第6章 BLESSED RAIN
恋人達の甘い朝···をシナリオに沿って演じたけど、始まる前にこっそり天がアドリブ入れるかもって言ってたから、自然な感じで撮り終えた。
楽のは···少しオトナな恋人達の休日、か。
シナリオはちゃんとあるけど、どんな風に演じればいいんだろう。
あんまり考え込み過ぎると良くないけど、イメージが掴めないと困るしなぁ。
オトナ···少しオトナ···う~ん···
次のメイクに切り替える為に一度メイクを落としていると、ドアが控えめにノックされた。
天「ボク、だけど。
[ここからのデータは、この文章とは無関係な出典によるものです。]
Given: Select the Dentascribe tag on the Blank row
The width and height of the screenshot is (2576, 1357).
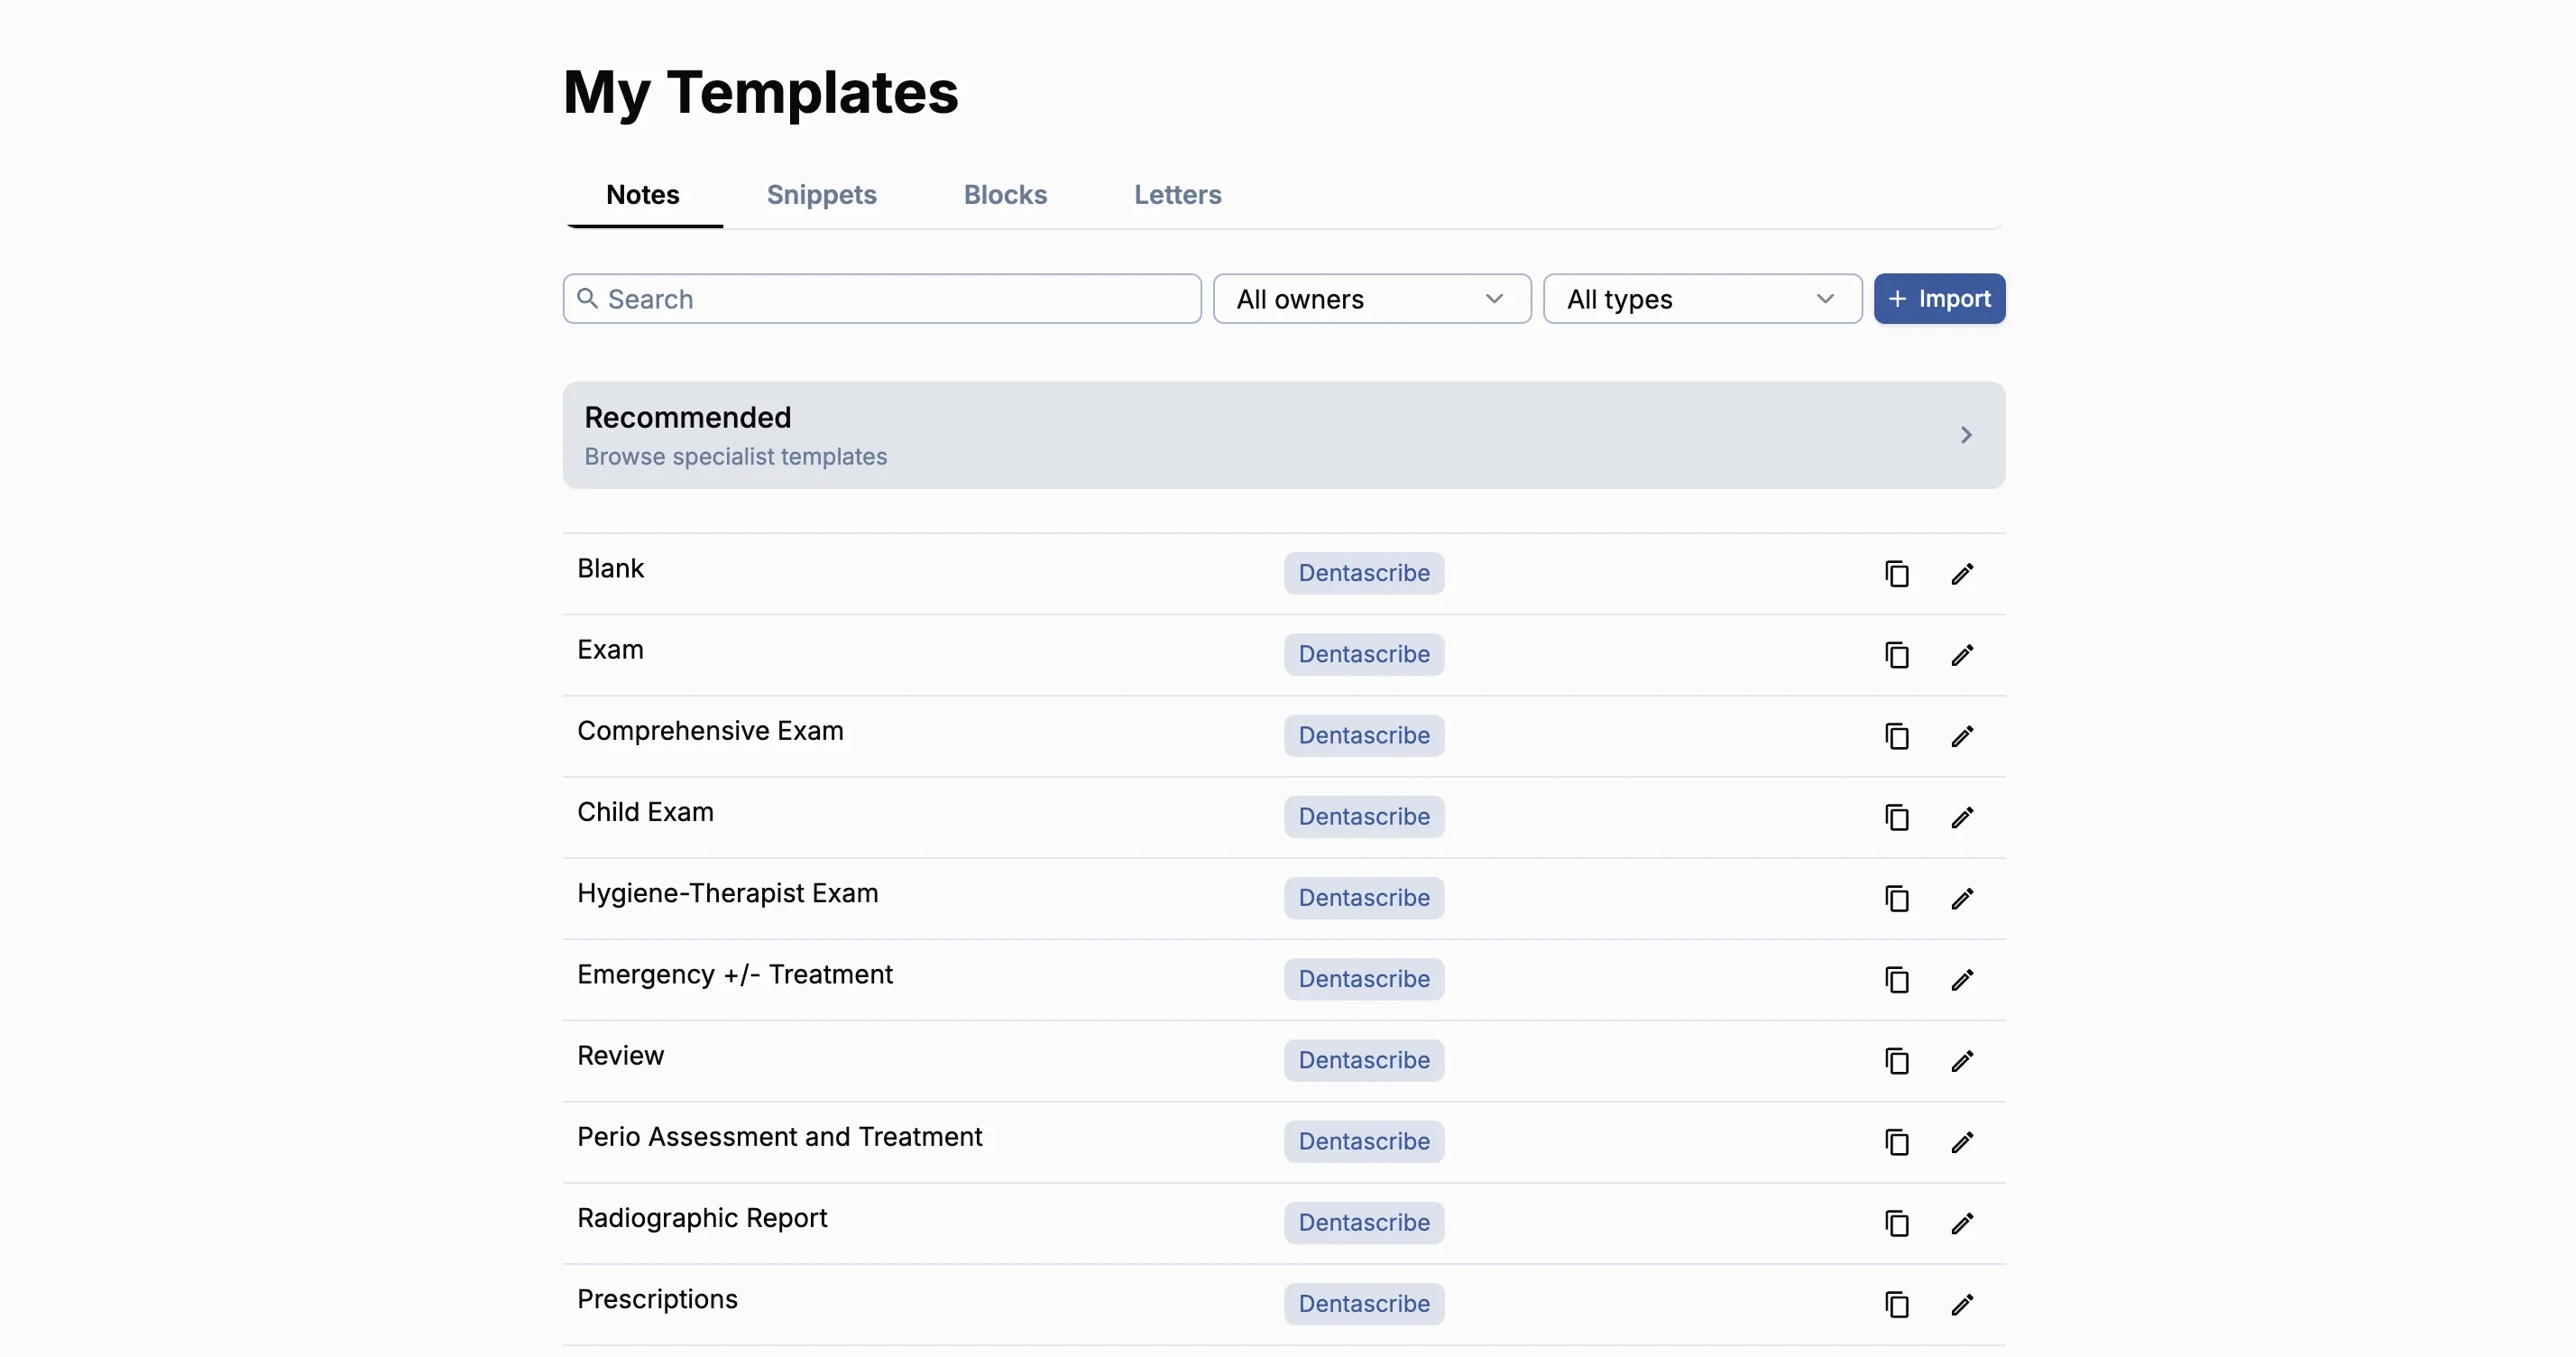Looking at the screenshot, I should [x=1364, y=573].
ちょっといいかな?」
『天?大丈夫だよ、入って?』
返事をするとドアが開けられ、天が部屋に入って静かにドアを閉めた。
『ごめんね、いまメイク落とし始めた所だったから』
天「いいよ、別に。ノーメイクの愛聖は見慣れてるし。はい、これ···龍から差し入れだって」
鏡越しに見れば、天が龍のラビチャに添付されてた写メと同じドリンクを差し出していた。
メイクをすっかり落とし終わり、振り返ってそれを受け取った。
ペットボトルのパッケージには、期間限定!南国の風を感じるフルーツ味···とか書いてあって。
思わず声に出して読みあげれば、それを黙って聞いていた天が笑いだした。
天「南国の風を感じるフルーツ味って、何だか詰め込めるワードを詰め込み過ぎた感じがするけど···これを箱買いしてる龍って、ちょっと···変?」
『箱買いまでしてるんだ、龍』
天「そう。しかも段ボール箱でいくつもね」
届いた段ボール箱を楽しそうに開けていく龍の姿を思い浮かべて笑ってしまった。
『あ、そうだ天?私に用事があったんじゃないの?』
天「いま終わった···って言うのも本当だけど。この後、楽との撮影があるでしょ?だから、ひとりにしたら色々と考え込むんじゃないかって、思ったから」
まぁ、まさにそうでしたけど。
天「その顔を見る限り、正解だったんだね。愛聖、これは仕事。だから同じ立ち位置にいれば平気。楽はそんな、安い男じゃないから」
厳しく聞こえる天の言葉に、仲間を思いやる気持ちが見える。
『うん···分かってる』
天「ボクも龍も、撮影が終わるまで側にいるから」
『ありがとう、天。私は大丈夫だから』
そう返して、龍からの差し入れに口を付けた。